Long Beach City Faces Lawsuit Over Early Sales Tax Increase: Legal or Overreach?
The Long Beach City Council fast-tracked a sales tax increase in December, aiming to generate an additional $24 million annually. However, a legal challenge now questions whether the move was lawful.

A local anti-tax group, the Long Beach Reform Coalition, filed a lawsuit on Feb. 6, arguing that the council’s decision was “unconstitutional” because it bypassed voter approval. The lawsuit focuses on Measure A, a local sales tax originally passed in 2016 and extended in 2020. Under Measure A, the city’s sales tax rate was set to increase from 0.75% to 1% in October 2027. But on Dec. 12, the City Council voted 6-0 to implement the increase more than two years early, in April 2025. This would push Long Beach’s total sales tax rate to 10.75%—the highest in California.

The lawsuit argues that this violates Proposition 218, which requires voter approval for any new, extended, or increased taxes. “If you change anything that was approved by voters in a ballot measure, it can only be changed by another ballot measure,” said Ian Patton of the Long Beach Reform Coalition. The group is asking the court to block the tax increase, declare it illegal, and stop the city from collecting the additional tax.
City officials have not commented directly on the lawsuit but previously defended their decision. At the Dec. 12 meeting, Councilmember Kristina Duggan raised concerns about the tax change’s legality. In response, the city’s attorney and financial officer argued that the move was legally sound and aligned with voter intent.
Typically, California caps local sales taxes at 10.25%. Measure A’s 1% tax would have exceeded this limit if implemented immediately, so the city initially planned for it to remain at 0.75% until 2027, when a separate countywide 0.25% tax (Measure H) was set to expire. However, in November 2024, voters approved a new 0.5% county tax to replace Measure H. This new tax, designed to fund homelessness and housing programs, was granted an exemption from the state’s tax cap. With Measure H ending early, Long Beach officials saw an opportunity to raise Measure A’s rate ahead of schedule without exceeding the state’s maximum tax threshold.

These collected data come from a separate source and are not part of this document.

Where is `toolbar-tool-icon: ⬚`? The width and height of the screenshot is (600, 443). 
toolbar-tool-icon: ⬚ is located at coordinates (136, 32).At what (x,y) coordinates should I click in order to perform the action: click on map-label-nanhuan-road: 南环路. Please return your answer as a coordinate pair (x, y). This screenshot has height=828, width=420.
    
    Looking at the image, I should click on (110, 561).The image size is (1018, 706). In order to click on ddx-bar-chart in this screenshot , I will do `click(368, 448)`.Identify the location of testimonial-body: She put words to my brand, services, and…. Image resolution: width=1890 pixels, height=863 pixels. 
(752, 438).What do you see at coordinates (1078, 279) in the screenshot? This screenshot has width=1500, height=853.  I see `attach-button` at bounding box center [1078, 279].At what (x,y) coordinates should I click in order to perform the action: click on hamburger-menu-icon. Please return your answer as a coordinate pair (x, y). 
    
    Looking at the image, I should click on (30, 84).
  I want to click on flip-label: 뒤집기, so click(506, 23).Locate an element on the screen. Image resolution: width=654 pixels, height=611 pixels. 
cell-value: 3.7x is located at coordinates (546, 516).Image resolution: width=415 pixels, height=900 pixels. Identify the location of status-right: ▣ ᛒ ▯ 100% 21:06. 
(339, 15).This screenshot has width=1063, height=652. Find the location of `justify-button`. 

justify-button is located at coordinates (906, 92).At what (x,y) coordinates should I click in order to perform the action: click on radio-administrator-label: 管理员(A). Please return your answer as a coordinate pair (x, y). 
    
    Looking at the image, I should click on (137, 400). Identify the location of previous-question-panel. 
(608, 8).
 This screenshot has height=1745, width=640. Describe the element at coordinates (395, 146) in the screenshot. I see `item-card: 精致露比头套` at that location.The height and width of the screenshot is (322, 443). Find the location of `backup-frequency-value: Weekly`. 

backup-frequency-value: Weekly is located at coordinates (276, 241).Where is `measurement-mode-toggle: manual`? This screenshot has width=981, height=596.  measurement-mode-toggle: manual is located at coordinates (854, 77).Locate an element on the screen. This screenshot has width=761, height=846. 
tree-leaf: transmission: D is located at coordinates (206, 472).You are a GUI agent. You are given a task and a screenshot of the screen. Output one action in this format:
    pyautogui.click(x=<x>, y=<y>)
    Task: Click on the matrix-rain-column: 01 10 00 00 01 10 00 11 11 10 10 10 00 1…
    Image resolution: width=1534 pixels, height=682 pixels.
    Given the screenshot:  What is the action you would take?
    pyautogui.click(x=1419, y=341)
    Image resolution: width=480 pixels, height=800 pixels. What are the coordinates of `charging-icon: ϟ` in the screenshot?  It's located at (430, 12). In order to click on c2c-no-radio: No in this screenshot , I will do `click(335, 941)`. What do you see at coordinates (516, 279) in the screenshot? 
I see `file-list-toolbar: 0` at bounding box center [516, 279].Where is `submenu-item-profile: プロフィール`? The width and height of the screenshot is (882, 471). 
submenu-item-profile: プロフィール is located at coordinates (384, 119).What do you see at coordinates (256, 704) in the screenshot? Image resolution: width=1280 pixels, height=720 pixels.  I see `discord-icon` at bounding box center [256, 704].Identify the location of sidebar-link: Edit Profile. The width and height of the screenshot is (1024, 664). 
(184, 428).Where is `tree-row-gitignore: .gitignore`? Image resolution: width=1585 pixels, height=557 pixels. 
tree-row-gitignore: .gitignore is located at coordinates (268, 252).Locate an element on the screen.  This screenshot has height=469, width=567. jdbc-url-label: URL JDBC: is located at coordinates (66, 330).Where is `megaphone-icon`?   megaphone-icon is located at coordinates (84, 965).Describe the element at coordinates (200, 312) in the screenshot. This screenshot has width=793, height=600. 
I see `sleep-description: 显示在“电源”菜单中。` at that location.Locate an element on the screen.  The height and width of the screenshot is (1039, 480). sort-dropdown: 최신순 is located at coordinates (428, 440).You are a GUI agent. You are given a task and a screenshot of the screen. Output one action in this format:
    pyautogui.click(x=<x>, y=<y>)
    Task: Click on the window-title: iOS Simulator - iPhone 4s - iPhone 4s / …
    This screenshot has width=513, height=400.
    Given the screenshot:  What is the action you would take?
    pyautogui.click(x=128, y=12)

City Attorney Dawn McIntosh argued that the 2027 increase date was chosen only because the city hadn’t expected Measure H to end sooner. She also noted that the ballot summary, which was limited to 75 words, wasn’t the sole legal consideration in interpreting voter intent. City Manager Tom Modica echoed this view, stating, “The crux of Measure A was that voters wanted a 1% tax in Long Beach.”
Mayor Rex Richardson supported the early tax increase, emphasizing the financial impact: “If we do not do this today, we essentially forfeit up to $60 million in revenue for community services.” The city is also facing a $30 million budget shortfall in the next fiscal year, with an $87 million structural deficit projected through 2030 due to declining oil revenues. Officials warned that failing to implement the tax hike could force cuts to essential services, citing past budget crises that led to 200 police layoffs and fire station closures.
The lawsuit has fueled frustration among residents like Don Allison, who criticized city leadership for broken promises and rising costs. “First, the failed promises and lies by Robert Garcia, and now a mayor and City Council that do nothing but back this up,” Allison said. “They raise taxes behind our backs, hike utility costs, and neglect long-promised road repairs. Meanwhile, they focus on parades, photo ops, and downtown showpieces for the Olympics while our roads crumble, homelessness worsens, and the city looks third-world. It’s disgraceful.”
Opponents, however, argue that the tax increase will hurt local businesses by driving shoppers to neighboring areas with lower tax rates, such as Signal Hill (10.25%) and parts of Orange County (7.75%–9.25%). “City Hall is not treating residents fairly,” Patton said. “Unfortunately, it takes a lawsuit to force them to follow the law on something as basic as the sales tax, which affects every single person in the city.”